- Born: 21 November 1939 Penang, Straits Settlements
- Died: 10 November 2022 (aged 82)
- Education: Department of Drama and Theatre
- Alma mater: University of Hawaiʻi
- Occupation: Writer
- Writing career
- Language: English
- Notable awards: – International Award for Outstanding Contribution for Humanity, Peace, Culture and Education (Forum for Culture and Human Development, Bangladesh) (2001) - Dove Award for Excellence in Poetry awarded (Poetry Day Australia), (2001)

= Ghulam-Sarwar Yousof =

Malaysian writer and academic (1939–2022)

Ghulam-Sarwar Yousof (ਗੁਲਾਮ-ਸਰਵਰ ਯੁਸੂਫ; 21 November 1939 – 10 November 2022) was a Malaysian academic and writer.
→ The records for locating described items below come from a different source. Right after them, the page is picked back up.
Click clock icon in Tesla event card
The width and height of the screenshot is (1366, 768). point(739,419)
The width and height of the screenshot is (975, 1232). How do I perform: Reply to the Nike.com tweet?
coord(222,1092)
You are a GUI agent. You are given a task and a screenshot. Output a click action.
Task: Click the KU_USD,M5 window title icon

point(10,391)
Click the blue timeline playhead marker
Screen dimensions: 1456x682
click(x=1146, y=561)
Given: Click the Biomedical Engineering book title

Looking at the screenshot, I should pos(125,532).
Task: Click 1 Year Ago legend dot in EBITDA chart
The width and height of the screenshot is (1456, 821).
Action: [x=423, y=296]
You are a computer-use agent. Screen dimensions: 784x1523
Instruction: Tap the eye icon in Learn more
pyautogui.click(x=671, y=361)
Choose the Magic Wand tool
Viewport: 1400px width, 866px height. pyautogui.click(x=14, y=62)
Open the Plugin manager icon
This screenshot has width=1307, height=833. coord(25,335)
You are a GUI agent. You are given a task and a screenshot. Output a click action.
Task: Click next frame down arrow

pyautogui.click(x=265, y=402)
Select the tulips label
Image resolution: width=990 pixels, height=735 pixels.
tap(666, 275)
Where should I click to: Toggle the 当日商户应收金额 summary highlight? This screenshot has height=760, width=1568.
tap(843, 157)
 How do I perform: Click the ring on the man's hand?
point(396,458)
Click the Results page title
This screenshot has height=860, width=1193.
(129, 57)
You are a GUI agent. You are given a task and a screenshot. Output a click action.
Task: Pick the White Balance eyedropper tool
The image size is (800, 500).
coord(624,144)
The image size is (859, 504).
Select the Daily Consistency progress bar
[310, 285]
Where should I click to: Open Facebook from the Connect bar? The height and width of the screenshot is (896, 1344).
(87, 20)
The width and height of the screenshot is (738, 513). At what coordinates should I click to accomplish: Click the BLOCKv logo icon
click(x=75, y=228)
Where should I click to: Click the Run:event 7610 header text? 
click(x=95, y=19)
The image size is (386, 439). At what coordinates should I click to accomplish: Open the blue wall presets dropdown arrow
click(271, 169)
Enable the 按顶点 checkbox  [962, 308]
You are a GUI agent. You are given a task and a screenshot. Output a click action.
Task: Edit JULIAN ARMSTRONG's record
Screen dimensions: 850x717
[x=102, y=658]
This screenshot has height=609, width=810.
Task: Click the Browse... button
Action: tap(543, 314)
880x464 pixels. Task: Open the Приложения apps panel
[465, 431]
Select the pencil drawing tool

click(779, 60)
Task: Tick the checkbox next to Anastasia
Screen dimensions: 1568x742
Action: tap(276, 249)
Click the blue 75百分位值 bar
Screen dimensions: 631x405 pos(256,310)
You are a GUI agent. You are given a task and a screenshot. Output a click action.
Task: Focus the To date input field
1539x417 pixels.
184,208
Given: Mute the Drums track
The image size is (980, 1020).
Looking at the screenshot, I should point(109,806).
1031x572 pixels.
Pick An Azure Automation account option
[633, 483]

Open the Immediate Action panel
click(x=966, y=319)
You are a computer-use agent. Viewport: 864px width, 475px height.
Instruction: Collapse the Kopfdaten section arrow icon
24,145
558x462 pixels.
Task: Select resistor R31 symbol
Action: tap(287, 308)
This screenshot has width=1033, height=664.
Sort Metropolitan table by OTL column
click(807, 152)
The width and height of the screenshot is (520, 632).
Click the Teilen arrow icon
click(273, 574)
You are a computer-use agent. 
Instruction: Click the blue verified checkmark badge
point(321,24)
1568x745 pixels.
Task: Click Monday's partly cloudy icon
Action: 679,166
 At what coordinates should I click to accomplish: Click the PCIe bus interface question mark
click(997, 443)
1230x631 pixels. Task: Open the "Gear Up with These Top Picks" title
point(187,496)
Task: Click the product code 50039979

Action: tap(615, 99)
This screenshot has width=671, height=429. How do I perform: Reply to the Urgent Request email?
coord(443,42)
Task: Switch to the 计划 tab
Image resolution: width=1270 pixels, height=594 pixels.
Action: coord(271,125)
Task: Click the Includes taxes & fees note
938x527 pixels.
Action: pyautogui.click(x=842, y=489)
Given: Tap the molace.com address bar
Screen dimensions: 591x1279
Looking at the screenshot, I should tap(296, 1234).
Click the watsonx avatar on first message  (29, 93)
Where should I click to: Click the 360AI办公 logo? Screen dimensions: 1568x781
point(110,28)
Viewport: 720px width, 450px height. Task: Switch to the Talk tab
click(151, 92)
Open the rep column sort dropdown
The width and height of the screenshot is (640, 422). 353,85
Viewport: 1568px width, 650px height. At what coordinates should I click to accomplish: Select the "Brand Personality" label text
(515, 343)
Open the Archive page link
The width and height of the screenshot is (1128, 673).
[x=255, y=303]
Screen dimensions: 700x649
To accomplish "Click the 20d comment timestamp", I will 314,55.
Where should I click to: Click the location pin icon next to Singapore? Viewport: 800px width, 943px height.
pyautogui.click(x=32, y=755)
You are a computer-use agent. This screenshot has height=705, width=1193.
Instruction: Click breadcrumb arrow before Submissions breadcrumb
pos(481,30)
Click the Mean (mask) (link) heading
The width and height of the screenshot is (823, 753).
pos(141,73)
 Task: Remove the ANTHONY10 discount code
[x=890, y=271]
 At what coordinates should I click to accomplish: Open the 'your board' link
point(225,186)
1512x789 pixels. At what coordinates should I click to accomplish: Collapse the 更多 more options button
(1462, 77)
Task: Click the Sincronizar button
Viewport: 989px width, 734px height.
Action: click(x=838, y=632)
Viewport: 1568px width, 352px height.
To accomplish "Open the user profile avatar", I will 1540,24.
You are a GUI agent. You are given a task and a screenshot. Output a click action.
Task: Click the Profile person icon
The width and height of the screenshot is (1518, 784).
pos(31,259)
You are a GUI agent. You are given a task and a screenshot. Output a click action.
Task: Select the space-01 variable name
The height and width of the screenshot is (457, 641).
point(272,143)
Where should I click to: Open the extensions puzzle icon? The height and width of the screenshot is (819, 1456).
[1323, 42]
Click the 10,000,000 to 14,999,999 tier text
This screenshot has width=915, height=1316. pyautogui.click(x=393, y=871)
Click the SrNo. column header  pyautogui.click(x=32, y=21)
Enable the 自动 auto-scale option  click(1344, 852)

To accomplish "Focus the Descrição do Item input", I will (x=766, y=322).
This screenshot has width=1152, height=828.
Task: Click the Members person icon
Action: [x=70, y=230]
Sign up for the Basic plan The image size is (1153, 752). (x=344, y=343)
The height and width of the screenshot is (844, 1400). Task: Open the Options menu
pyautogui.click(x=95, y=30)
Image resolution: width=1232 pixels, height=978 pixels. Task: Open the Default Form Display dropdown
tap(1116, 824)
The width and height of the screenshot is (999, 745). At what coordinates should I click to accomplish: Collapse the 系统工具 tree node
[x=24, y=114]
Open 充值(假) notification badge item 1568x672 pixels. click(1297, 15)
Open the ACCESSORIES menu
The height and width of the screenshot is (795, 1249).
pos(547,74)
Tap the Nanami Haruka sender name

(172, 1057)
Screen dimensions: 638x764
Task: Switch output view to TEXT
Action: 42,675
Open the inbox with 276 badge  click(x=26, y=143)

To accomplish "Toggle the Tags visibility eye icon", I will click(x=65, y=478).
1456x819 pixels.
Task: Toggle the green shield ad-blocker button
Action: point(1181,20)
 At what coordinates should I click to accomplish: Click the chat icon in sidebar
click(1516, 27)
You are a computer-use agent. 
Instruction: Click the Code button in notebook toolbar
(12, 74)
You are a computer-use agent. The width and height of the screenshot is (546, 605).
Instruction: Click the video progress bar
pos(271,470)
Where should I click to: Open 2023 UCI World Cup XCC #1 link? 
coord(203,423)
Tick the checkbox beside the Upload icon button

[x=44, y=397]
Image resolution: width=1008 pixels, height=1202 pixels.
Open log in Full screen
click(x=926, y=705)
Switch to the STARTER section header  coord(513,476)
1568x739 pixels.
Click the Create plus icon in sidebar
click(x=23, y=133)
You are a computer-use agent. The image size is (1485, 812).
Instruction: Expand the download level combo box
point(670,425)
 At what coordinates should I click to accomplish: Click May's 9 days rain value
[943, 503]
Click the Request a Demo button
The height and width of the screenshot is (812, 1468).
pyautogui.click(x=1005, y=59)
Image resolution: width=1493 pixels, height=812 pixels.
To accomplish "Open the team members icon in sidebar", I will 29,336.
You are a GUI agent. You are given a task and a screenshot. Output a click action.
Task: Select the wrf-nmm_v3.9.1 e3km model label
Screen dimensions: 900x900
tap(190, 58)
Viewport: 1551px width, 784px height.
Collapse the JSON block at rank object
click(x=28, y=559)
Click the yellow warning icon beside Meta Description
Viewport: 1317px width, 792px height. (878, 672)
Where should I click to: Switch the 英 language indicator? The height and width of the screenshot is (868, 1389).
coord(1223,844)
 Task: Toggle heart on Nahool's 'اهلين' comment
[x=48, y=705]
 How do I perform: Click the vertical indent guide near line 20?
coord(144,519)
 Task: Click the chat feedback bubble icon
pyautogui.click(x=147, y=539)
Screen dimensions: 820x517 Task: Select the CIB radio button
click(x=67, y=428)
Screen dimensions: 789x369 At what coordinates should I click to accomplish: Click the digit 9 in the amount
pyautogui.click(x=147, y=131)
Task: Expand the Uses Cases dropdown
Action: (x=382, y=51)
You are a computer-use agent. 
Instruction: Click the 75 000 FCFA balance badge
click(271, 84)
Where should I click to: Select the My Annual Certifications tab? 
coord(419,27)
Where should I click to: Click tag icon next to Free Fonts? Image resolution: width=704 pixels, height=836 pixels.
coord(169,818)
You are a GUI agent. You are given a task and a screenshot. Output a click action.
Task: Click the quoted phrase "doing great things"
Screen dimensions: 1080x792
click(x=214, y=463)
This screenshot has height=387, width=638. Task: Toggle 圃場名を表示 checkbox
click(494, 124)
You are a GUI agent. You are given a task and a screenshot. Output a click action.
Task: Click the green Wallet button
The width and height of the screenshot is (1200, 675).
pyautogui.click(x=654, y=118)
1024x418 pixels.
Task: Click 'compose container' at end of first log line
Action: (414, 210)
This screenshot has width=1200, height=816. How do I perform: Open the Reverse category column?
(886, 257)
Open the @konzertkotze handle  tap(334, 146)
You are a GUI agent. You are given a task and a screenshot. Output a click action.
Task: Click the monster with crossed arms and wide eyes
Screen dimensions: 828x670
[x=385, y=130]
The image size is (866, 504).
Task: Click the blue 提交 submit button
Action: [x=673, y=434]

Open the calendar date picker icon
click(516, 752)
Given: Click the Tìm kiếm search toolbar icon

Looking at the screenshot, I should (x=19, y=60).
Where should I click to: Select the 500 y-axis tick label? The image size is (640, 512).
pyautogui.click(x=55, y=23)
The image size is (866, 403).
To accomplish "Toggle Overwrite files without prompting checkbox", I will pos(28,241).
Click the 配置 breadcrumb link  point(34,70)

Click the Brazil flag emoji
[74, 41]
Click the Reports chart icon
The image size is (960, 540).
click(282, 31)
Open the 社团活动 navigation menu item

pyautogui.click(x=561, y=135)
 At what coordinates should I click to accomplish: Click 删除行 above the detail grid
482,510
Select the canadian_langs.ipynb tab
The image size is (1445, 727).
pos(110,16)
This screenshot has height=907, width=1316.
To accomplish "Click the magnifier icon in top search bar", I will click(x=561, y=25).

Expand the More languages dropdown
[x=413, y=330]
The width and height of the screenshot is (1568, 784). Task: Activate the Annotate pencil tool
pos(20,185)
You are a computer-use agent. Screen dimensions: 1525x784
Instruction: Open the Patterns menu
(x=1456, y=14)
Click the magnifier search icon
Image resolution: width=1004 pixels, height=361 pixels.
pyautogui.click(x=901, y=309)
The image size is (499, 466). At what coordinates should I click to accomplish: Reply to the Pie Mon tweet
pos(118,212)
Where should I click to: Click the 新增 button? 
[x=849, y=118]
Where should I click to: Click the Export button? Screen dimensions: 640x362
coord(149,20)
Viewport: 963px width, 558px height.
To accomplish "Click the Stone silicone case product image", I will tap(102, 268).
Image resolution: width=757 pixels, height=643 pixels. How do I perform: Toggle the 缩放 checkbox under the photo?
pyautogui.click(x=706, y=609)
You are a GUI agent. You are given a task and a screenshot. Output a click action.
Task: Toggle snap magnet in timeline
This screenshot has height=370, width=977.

He published three collections of verse: Performed Memories (1982), Songs for Shooting Stars: Mystical Verse (2011) and Transient Moments (2012).

One book said "Ghulam Sarwar’s contemporary poetry and Wordsworth’s poems from the Romantic era have a very similar and strong affinity with nature."

== Death ==
Yousof died on 10 November 2022, at the age of 82.